My body is shaking more and more from inside in meditation, and I really feel an inner tremor growing as I go inside. Sometimes it feels like my whole body is vibrating, and a few times it got to the point of giving me the impression that the whole room was shaking with me. I do not see the darkness anymore as everything is so colorful and bright most of the time. The only moment when I can see the darkness are when I wake up in the morning and when I go into some deep meditation and my mind is very still, there only black and tiny glistening diamonds remain.
It’s interesting to witness the different colours and textures of the images projected according to my state of mind. For example, after eating I always get visions of caves made of clay or stone, filling the whole space around me, full of people looking like medieval peasants or wooden figurines, inducing a feeling of heaviness and constraint. When I am restless and my mind keeps thinking about what I could do outside, I get fast moving landscapes with very bright lights. When I’m extremely happy, amazing blue skies, turquoise, pink and purple glistening lights with very thin particles, quite still, sometimes filled with a tree canopy. In peaceful and blissful states the quality of the light become even more subtle and beautiful, the space becoming huge, sometimes looking like the inside of a gigantic and beautiful cathedral. If I’m upset though, everything shrinks, the wall becomes closer and closer and more dense, I get lines of characters surrounding me, shouting at each others and at me, upsetting scenes or landscapes spinning faster and faster, exhausting me. All these different images allows me to watch closely my states of mind and realise how truly important it is to be careful of the kind of thoughts and feelings I am allowing to settle inside myself.

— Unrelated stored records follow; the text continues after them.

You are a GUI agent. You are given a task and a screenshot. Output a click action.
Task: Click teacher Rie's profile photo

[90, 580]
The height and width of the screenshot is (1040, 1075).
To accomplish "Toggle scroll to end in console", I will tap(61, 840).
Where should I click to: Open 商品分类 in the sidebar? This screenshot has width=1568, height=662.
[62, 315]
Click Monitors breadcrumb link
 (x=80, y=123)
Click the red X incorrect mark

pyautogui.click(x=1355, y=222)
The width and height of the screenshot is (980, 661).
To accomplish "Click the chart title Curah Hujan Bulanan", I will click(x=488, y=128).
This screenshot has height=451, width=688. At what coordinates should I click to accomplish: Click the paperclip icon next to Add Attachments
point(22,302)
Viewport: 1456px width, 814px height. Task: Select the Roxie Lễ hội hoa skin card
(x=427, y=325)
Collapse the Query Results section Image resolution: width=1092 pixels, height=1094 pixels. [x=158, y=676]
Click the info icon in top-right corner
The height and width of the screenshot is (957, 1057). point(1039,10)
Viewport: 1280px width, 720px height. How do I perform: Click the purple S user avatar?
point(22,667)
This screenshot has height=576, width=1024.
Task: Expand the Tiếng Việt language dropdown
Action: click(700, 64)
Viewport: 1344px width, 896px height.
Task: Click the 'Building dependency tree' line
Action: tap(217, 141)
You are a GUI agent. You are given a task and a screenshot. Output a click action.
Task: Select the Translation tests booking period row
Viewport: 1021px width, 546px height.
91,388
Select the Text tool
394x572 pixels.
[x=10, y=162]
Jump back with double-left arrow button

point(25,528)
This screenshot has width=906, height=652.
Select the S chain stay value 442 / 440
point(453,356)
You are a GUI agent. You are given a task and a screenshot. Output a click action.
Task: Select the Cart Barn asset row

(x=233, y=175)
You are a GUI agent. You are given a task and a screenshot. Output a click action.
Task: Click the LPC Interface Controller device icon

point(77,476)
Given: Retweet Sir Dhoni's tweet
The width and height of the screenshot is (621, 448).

I start again to lucid dream quite a lot. Usually I am dreaming of being in the dark room but filled with light and I am desperately trying to cover the gaps letting the light in, or upset at someone for opening the windows before the end of the retreat, and then realising it is not possible and that I am dreaming. It was like witnessing the war between my conscious and subconscious mind, one being happy to be there and wanting to continue while the other was trying to get out.
I get from time to time strange smells, some like incense and others that I cannot define. This is when I started to hear voices as well, which really scared me. Visions are acceptable, I can tell myself, “this is just the Darmakaya of my own mind”, and ignore them. Visions still looks externals, but voices are more challenging, as I really hear them happening inside my head, and it made the visions look more real, more like being in contact with another world, the astral world. Luckily they didn’t happen too much though, but when I heard some ethereal chanting, lasting for several hours, or a crazy loud laugh inside my head, or a voice telling me “Let it go…”, I had goosebumps all over me.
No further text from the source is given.